== SUPPLIED RECORDS
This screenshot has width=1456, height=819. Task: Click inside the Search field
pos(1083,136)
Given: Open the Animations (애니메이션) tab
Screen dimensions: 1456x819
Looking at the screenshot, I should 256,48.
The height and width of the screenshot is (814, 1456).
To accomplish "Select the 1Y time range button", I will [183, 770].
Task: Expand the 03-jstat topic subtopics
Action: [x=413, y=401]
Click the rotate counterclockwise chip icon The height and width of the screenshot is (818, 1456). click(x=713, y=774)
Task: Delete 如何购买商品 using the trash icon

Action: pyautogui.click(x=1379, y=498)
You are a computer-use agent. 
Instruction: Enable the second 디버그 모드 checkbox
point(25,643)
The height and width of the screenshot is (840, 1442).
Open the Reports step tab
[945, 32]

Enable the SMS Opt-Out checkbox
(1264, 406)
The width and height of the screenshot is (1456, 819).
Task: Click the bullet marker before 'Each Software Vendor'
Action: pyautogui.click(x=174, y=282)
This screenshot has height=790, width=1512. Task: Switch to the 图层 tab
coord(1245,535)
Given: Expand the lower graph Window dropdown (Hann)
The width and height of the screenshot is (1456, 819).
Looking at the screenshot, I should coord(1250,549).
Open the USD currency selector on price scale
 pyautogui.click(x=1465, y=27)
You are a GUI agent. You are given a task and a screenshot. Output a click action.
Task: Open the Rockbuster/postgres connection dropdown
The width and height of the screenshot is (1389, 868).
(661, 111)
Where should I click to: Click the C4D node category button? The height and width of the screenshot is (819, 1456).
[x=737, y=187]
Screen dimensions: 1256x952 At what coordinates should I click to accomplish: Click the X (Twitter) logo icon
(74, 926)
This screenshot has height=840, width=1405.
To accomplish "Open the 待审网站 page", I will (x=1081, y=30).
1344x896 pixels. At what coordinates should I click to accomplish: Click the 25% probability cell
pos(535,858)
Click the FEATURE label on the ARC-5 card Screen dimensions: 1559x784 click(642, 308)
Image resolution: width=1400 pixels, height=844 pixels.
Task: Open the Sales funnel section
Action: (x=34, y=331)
====
# WORK ORDER:
Output each line exactly, from the first line of the data down to the line that contains "Given: Expand the", both included.

# WRITTEN SOLUTION:
This screenshot has width=1456, height=819. Task: Click inside the Search field
pos(1083,136)
Given: Open the Animations (애니메이션) tab
Screen dimensions: 1456x819
Looking at the screenshot, I should 256,48.
The height and width of the screenshot is (814, 1456).
To accomplish "Select the 1Y time range button", I will [183, 770].
Task: Expand the 03-jstat topic subtopics
Action: [x=413, y=401]
Click the rotate counterclockwise chip icon The height and width of the screenshot is (818, 1456). click(x=713, y=774)
Task: Delete 如何购买商品 using the trash icon

Action: pyautogui.click(x=1379, y=498)
You are a computer-use agent. 
Instruction: Enable the second 디버그 모드 checkbox
point(25,643)
The height and width of the screenshot is (840, 1442).
Open the Reports step tab
[945, 32]

Enable the SMS Opt-Out checkbox
(1264, 406)
The width and height of the screenshot is (1456, 819).
Task: Click the bullet marker before 'Each Software Vendor'
Action: pyautogui.click(x=174, y=282)
This screenshot has height=790, width=1512. Task: Switch to the 图层 tab
coord(1245,535)
Given: Expand the lower graph Window dropdown (Hann)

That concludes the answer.